▶ **Atividades**
**A)** Extraia do texto para análise o trecho que vai de "Minha visão (sem" até "difuso dessas telas.", inclusive.
**B)** No texto para análise, a qual pintor se atribui o nascer do sol citado entre os parâmetros artísticos de comparação?

▶ **Texto para análise**
+ + + + + + +

Minha visão (sem óculos, bem entendido) tornou-se, assim por dizer, difusa, projetando imagens imprecisas como aquelas que se vêem nos quadros de alguns pintores do século XIX. Exatamente isso. Demorei para encontrar a expressão capaz de definir o que me sucede no plano óptico: visão difusa. Quando saio da frente do computador, depois de horas a fio, as coisas se me afiguram vagas, tênues, disformes e meio translúcidas. Como frases jogadas ao vento, esboços daquilo que queria dizer e não disse. Tenho até alguns parâmetros artísticos para comparação: o mar de névoa, de Friedrich; o nascer do sol, de Monet; o naufrágio, deTurner; girassóis, trigais e noites estreladas, de Van Gogh. Tais pinturas têm em comum a marca impressionista, cujos artistas por vezes tocam no simbolismo ou na estética romântica. Sem óculos sinto-me plenamente integrado ao cenário difuso dessas telas.

+ + + + + + +

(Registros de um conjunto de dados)

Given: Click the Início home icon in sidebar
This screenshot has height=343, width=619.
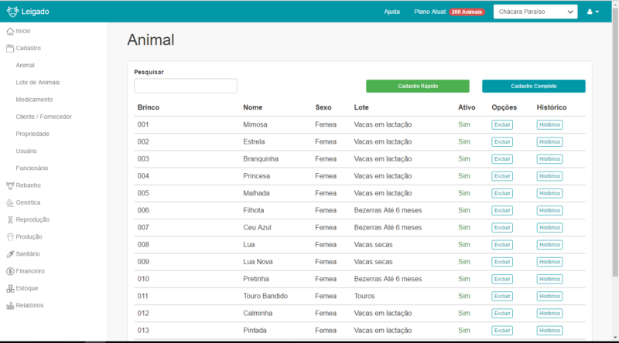Looking at the screenshot, I should point(10,31).
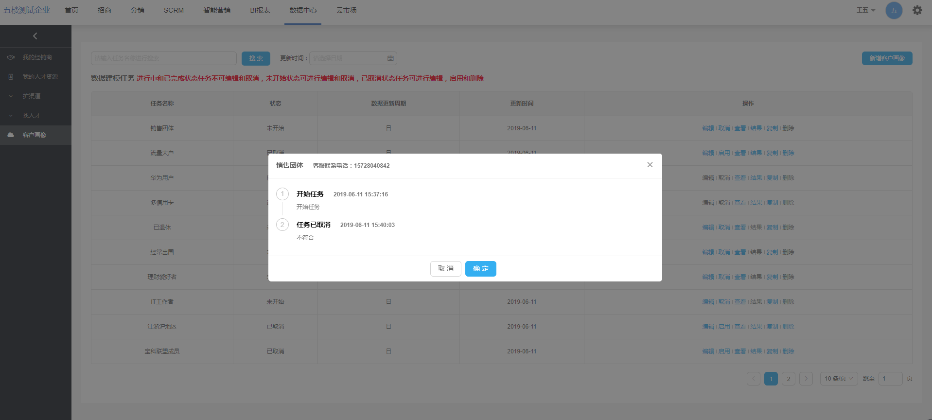The height and width of the screenshot is (420, 932).
Task: Collapse the sidebar with the back arrow
Action: (35, 36)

+ + + + + + +

▶ **Respostas abaixo**
**A)**
Minha visão (sem óculos, bem entendido) tornou-se, assim por dizer, difusa, projetando imagens imprecisas como aquelas que se vêem nos quadros de alguns pintores do século XIX. Exatamente isso. Demorei para encontrar a expressão capaz de definir o que me sucede no plano óptico: visão difusa. Quando saio da frente do computador, depois de horas a fio, as coisas se me afiguram vagas, tênues, disformes e meio translúcidas. Como frases jogadas ao vento, esboços daquilo que queria dizer e não disse. Tenho até alguns parâmetros artísticos para comparação: o mar de névoa, de Friedrich; o nascer do sol, de Monet; o naufrágio, deTurner; girassóis, trigais e noites estreladas, de Van Gogh. Tais pinturas têm em comum a marca impressionista, cujos artistas por vezes tocam no simbolismo ou na estética romântica. Sem óculos sinto-me plenamente integrado ao cenário difuso dessas telas.

**B)** Monet.